Constitutive LTβR signaling in ECs is required for HEV formation and function
To further determine the consequences of EC-specific LTβR deficiency, we performed high-resolution confocal microscopy and assessed the phenotypical changes in HEV ECs. Despite the absence of LTβR signaling, ECs had maintained some MECA-79 expression (Fig. 4 a). Furthermore, the ERTR-7+ FRC network surrounding the vascular structures was maintained (Fig. 4 a, arrowheads). However, the endothelium had lost its cuboidal shape and polarization, with decreased ICAM-1 staining on the luminal side (Fig. 4 a, arrow) resulting in a significantly reduced overall ICAM-1 expression (Fig. 4 b). Likewise, MECA-79+ ECs in the conditionally LTβR-deficient mice had lost expression of CCL21 (Fig. 4 c, arrows, top left), whereas stromal cells surrounding the blood vessel still produced CCL21 as visualized in three-dimensional reconstructions of the paracortical stromal network (Fig. 4 c, right).
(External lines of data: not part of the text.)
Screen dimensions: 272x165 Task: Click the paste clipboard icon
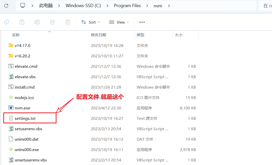tap(22, 22)
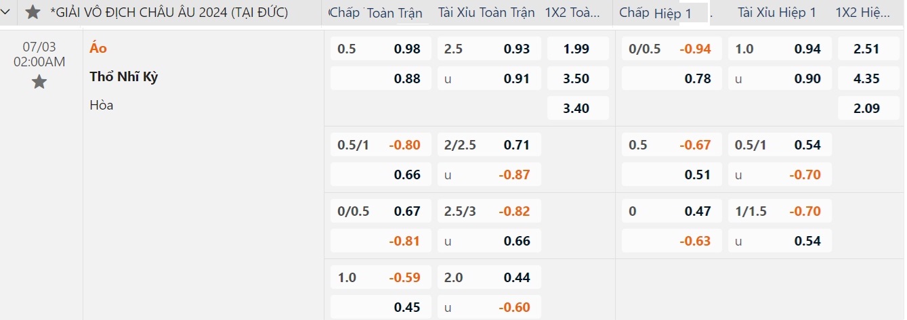The height and width of the screenshot is (320, 907).
Task: Favorite the Áo vs Thổ Nhĩ Kỳ match
Action: [39, 83]
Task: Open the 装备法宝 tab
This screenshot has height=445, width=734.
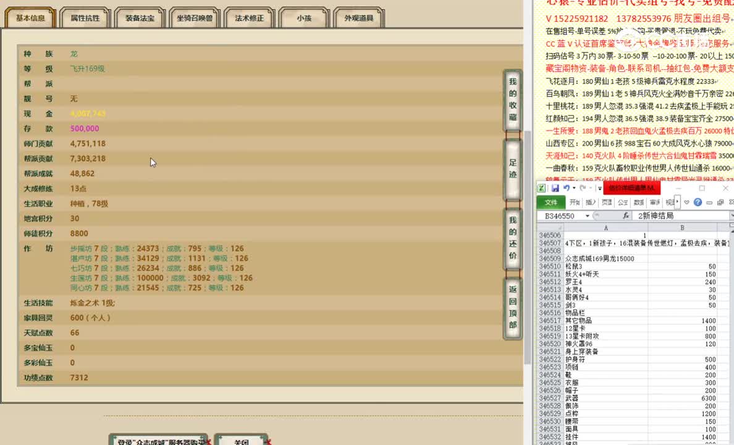Action: tap(139, 18)
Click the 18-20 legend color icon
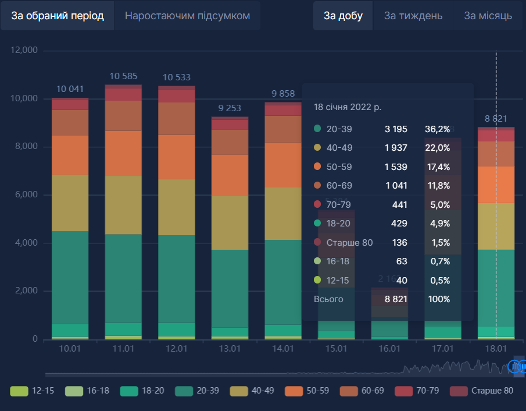The width and height of the screenshot is (526, 411). pyautogui.click(x=129, y=391)
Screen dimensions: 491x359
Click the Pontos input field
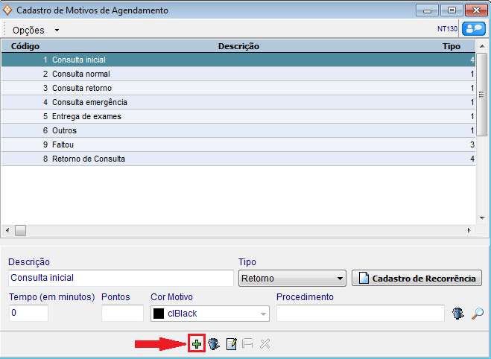point(122,314)
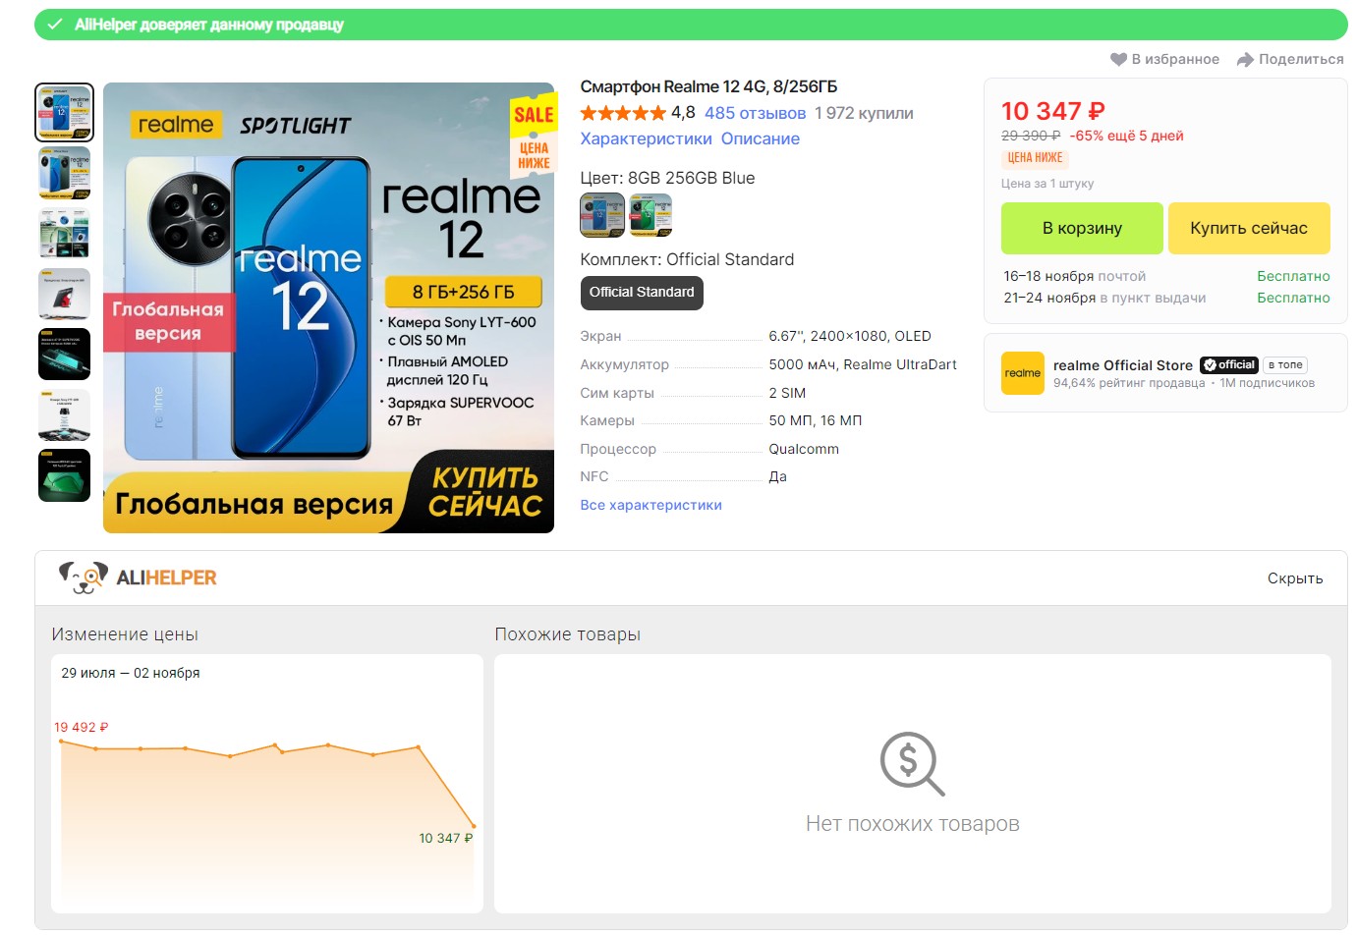Click the heart icon for favorites
Image resolution: width=1357 pixels, height=935 pixels.
point(1118,60)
Consistent with this finding, we found that the selective ablation of LTβR on ECs resulted in a reduction of Ccl21 and Ccl19 mRNA expression in total LN tissue (Fig. 4 d). Furthermore, expression of the HEV addressin Glycam1 was almost completely lost in LNs of VE-cadherin-CrexLtβrfl/fl mice, whereas the expression of the follicular dendritic cell marker Mfge8 was not affected (Fig. 4 e). Collectively, the MECA-79+ blood vessels in VE-cadherin-CrexLtβrfl/fl mice had lost typical properties of HEVs.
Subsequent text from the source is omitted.